- Excerpt provided -

What is Picking and Why is it Important?
We increasingly depend on e-commerce in our everyday lives. When we place an order on Amazon, no matter the number or diversity of items in the order, we expect them to show up on our doorsteps within just 2 days of shipping time. There is enormous complexity in the logistics systems that happen behind the scenes to make this a reality. One of the key bottlenecks in this sequence of movements of physical goods, involving manufacturers, trucks, container ships, airplanes, trains, and warehouses, is the task of picking.
Consider this simplified example of order fulfillment for an e-commerce store. A customer places an order for N items on the store’s website. This order is sent to the store’s warehouse (assuming the store has only 1 warehouse) for fulfillment. Then, workers in the warehouse need to find the N items, typically stored in boxes or bins, pick them, pack them in a shipping box, and put the box on a truck for shipment. The picking task is retrieving an object from some container of objects and then typically placing it into another container.
Picking and sorting (which often also involves some picking) are two of the most common tasks in the entire logistics chain, and it’s important because picking is a key bottleneck in logistics that has been traditionally very difficult to automate.
According to the book Warehouse & Distribution Science:
Order-picking is the most important process in most warehouses because it consumes the most labor and it determines the level of service experienced by the downstream customers. […] it is the warehouse activity most resistant to automation.

- Tasks to carry out -
a - Count the lines in the rows below that contain the string "radio", with case counting, and give only the number.
b - Carry on the article about warehouse picking from the point where it ends.

Rows from a data collection

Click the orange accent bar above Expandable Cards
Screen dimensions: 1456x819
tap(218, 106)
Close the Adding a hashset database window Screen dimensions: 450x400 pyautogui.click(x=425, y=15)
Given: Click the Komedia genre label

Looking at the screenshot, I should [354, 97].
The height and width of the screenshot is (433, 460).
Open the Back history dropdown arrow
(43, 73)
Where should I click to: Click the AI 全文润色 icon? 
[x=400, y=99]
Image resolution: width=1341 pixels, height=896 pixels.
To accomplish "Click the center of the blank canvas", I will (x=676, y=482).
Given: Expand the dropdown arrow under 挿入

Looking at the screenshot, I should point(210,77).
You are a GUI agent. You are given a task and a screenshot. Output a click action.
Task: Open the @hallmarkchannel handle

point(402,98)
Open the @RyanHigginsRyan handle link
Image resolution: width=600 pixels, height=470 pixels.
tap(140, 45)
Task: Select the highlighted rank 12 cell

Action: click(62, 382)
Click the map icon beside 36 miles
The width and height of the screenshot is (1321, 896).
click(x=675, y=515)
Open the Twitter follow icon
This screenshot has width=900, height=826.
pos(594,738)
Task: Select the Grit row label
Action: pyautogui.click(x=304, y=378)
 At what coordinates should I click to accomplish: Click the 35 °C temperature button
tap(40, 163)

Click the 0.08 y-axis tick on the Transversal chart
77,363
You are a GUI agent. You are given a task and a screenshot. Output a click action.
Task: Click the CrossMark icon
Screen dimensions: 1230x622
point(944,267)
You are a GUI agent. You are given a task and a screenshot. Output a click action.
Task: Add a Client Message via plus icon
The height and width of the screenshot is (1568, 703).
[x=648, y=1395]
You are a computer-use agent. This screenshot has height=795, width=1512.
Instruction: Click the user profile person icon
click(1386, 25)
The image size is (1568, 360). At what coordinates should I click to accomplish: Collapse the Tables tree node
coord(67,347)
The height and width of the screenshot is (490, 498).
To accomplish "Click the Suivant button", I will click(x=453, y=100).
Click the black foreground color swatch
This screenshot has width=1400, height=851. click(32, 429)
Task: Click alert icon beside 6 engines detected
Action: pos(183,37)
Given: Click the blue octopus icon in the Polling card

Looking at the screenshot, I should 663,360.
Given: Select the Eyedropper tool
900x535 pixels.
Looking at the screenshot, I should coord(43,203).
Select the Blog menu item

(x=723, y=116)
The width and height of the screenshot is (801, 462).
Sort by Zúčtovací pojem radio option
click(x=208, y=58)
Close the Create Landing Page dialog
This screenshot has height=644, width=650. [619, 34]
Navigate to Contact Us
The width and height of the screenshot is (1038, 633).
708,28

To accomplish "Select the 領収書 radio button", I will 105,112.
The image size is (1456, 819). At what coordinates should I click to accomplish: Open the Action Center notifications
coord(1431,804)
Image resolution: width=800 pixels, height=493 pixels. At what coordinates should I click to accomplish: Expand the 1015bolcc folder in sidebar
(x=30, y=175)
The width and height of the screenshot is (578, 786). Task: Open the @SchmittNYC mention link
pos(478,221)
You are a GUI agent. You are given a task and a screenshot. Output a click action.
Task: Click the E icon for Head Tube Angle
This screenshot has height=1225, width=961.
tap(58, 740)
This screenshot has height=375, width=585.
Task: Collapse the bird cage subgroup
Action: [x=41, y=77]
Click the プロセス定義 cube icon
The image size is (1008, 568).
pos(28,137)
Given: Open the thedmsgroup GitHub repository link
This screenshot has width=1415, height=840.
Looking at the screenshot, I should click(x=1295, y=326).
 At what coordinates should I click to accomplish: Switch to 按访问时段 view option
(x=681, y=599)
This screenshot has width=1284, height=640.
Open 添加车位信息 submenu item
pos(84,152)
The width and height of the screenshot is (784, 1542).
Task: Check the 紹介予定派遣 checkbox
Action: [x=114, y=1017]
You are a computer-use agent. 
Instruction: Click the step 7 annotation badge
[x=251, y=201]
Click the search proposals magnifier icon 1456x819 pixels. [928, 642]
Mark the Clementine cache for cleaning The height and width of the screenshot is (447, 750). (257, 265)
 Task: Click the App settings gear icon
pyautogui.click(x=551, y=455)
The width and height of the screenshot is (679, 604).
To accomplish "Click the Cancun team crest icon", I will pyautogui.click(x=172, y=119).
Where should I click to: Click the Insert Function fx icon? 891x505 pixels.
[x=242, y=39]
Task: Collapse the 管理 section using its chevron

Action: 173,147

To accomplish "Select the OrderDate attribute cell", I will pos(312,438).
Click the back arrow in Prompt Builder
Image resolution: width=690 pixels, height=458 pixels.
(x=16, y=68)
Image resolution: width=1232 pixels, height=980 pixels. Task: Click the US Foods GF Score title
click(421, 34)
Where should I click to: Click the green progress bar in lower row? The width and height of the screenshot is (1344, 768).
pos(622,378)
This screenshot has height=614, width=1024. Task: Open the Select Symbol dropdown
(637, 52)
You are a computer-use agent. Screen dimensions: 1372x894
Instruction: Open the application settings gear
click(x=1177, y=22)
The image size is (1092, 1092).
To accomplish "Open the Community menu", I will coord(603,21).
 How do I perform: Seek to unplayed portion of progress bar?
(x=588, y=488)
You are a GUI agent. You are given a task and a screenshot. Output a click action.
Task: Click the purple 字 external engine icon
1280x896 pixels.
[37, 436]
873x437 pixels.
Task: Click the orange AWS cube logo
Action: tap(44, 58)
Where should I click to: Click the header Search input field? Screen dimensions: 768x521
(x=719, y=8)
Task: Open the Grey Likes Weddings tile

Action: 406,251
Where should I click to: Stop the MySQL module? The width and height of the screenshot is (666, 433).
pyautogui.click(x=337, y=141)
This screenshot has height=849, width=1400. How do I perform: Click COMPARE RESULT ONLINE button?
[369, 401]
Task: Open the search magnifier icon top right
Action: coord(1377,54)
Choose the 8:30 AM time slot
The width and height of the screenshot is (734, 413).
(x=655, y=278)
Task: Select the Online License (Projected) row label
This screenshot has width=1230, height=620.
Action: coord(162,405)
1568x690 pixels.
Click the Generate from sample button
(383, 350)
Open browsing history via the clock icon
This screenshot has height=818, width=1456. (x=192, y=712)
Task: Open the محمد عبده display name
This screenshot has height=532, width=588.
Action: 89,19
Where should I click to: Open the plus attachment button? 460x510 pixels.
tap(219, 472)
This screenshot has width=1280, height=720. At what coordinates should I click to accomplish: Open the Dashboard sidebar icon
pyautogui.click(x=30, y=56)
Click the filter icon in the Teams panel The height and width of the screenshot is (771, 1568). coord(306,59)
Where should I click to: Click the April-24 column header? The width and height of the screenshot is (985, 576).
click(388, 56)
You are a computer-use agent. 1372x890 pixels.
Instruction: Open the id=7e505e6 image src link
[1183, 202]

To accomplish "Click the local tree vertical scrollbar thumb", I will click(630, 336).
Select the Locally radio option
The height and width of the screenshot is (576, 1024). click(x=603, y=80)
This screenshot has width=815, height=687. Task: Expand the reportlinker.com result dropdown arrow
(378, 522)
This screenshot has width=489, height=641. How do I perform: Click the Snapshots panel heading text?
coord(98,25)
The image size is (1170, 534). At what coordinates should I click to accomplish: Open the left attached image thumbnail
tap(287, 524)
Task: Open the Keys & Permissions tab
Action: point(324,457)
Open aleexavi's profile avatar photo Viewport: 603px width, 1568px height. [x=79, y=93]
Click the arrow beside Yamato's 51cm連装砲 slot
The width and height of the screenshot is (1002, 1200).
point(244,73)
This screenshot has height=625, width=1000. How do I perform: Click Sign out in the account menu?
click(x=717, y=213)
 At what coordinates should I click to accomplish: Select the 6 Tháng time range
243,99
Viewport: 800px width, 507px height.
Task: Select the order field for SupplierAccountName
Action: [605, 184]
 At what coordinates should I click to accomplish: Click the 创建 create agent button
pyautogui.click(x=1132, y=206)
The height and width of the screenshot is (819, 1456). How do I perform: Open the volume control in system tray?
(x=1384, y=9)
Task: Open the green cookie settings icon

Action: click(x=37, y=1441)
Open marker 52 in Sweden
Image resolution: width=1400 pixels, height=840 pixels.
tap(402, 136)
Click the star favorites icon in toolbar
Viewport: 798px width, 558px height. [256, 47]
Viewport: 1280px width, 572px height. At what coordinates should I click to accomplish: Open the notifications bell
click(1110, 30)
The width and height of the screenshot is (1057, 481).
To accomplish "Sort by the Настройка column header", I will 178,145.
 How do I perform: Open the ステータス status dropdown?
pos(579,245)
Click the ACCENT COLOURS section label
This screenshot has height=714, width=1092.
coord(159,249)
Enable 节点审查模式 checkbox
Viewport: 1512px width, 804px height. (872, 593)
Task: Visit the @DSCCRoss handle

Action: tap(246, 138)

- Task results -
a - 3

b -
The complexity and diversity of the shape and appearance of objects, as well as the configurations of objects in a container, mean that an automated picking system needs to perceive the objects from camera sensors and make decisions accordingly. There are millions of types of objects and possibly uncountable variations of visual appearances. As such, a system that can reliably pick any object is very difficult for humans to manually engineer.
Recognizing this obstacle and also the enormous economic benefits automated picking can bring, Amazon ran the annual Amazon Picking Challenge from 2015 to 2017 to incentivize and encourage research into this area. And it worked. Applying the latest advances in deep learning and computer vision, teams built impressive systems that can pick novel objects the system has never seen before:
Since then, numerous startups have been deploying this type of technology at scale and bringing it to warehouses across the world (see top video for one such company). This trend has only started in the last 2~3 years. With e-commerce on the rise (less than 15% of U.S. retail is online) and the public expecting faster and more reliable logistics operations, automation in logistics will only become more prevalent.
How does Deep Learning Enable Robots to Pick?
Before Deep Learning:
The classical, non-data-driven approach to picking is object-centric and model-based. Before a robot can pick an object, a 3D model of the object needs to be obtained, its potential pick points (where to grasp an object or where to place a suction gripper) computed by an algorithm or manually labeled by a human. Then, during deployment, the system would first recognize the object it needs to pick from camera images, then it matches the object’s known 3D model to the position and orientation of the perceived object in the real world. Lastly, once this is matching is done, the robot selects one of the predefined pick points and commands its arm to do the corresponding picking motion.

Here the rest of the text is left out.